__Aufgabe A__
Nenne alle vollständigen Datumsangaben aus dem Artikel über die vermisste 17-Jährige in der Reihenfolge, in der sie vorkommen.
__Aufgabe B__
Setze den Artikel über die vermisste 17-Jährige an der Stelle fort, an der er endet.

__Auszug__
------------------------------------

Mosbach/Rhein-Neckar, 28. Dezember 2012. (red/pro) Aktualisiert. Die von ihren Eltern per privater Vermisstenanzeige gesuchte 17-jährige E. ist heute am Nachmittag wieder “aufgetaucht” und nach Auskunft der Polizei wohlbehalten zurück. Aus polizeilicher Sicht wurden die Vermisstensuche sowie weitere Ermittlungen eingestellt, wie die Polizeidirektion Mosbach auf Nachfrage unserer Redaktion mitteilte.
Ursprünglicher Artikel:
Mosbach/Rhein-Neckar, 27. Dezember 2012. (red/pro) Seit ein paar Tagen kursiert ein “Fahndungsfoto” einer 17-Jährigen in Facebook. Die Eltern des Mädchens melden die Tochter seit dem 25. Dezember 2012 als vermisst, geben eine Personenbeschreibung und fordern Zeugen auf, ein Privathandy oder die Polizei in Buchen zu kontaktieren. Aus Sicht der Polizei ist das mindestens eine “unglückliche Aktion”.

------------------------------------

__Bereitgestellte Daten__
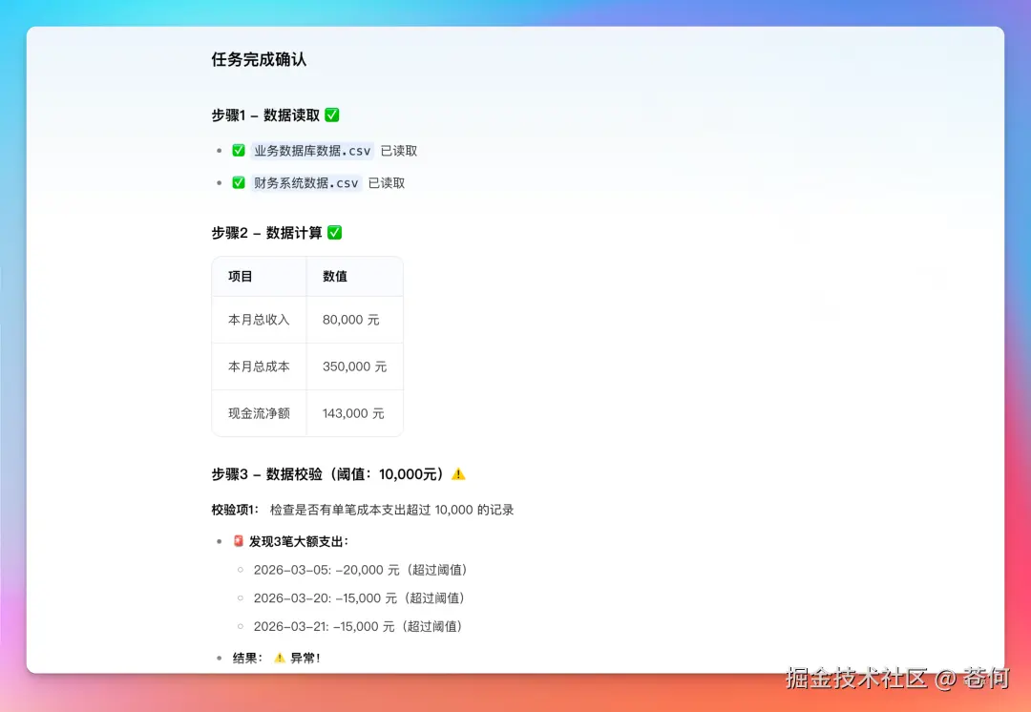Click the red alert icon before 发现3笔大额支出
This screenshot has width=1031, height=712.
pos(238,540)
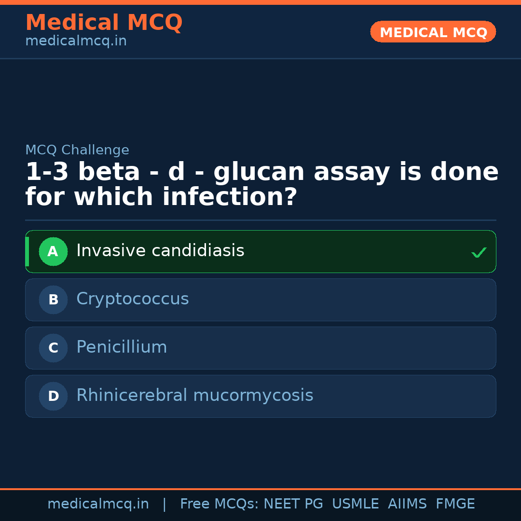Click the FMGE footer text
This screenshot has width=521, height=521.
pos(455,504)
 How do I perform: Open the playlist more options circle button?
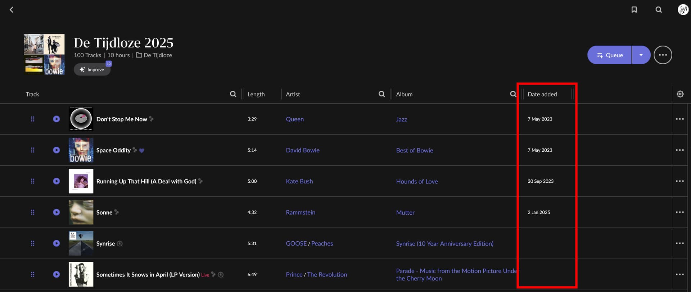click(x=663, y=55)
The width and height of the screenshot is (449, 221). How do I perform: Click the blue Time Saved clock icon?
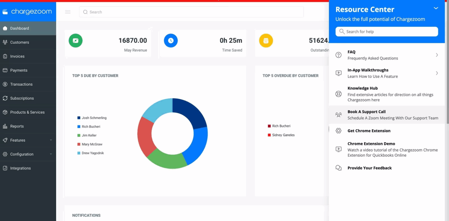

------------------------------------

__Ergebnis A__
28. Dezember 2012
27. Dezember 2012
25. Dezember 2012

__Ergebnis B__
Von Hardy Prothmann
Eltern vermissen ihre Tochter. Seit drei Tagen. Die Tochter ist 17 Jahre alt. Die Mutter und der Lebensgefährte melden die Tochter als vermisst. Es gibt keine Hinweise auf eine Gefahr für Leib und Leben. Die Polizei reagiert, wie sie reagieren muss. Sie nimmt die Anzeige auf, die Streifen werden Ausschau halten. Sollte es Hinweise geben, wird denen nachgegangen.
“Wir sitzen nicht untätig rum.”
Den Eltern erscheint das nicht ausreichend. Die Tochter sei zwar schon zwei Mal über Nacht weggeblieben, aber nur über eine Nacht. Sie habe kein Geld, das Handy sei aus. “Da kann was nicht stimmen und wir sitzen nicht untätig rum”, sagt der Lebensgefährte auf Nachfrage. Die Polizei nehme das nicht ernst genug.
Haben die Eltern aber über die Folgen nachgedacht. “Wir müssen was tun”, ist die Antwort. Man habe schon alle Freunde abtelefoniert – E. sei unauffindbar: “Wir hoffen so sehr, dass nichts passiert ist.”
Tausende wissen jetzt, die E. hat Probleme.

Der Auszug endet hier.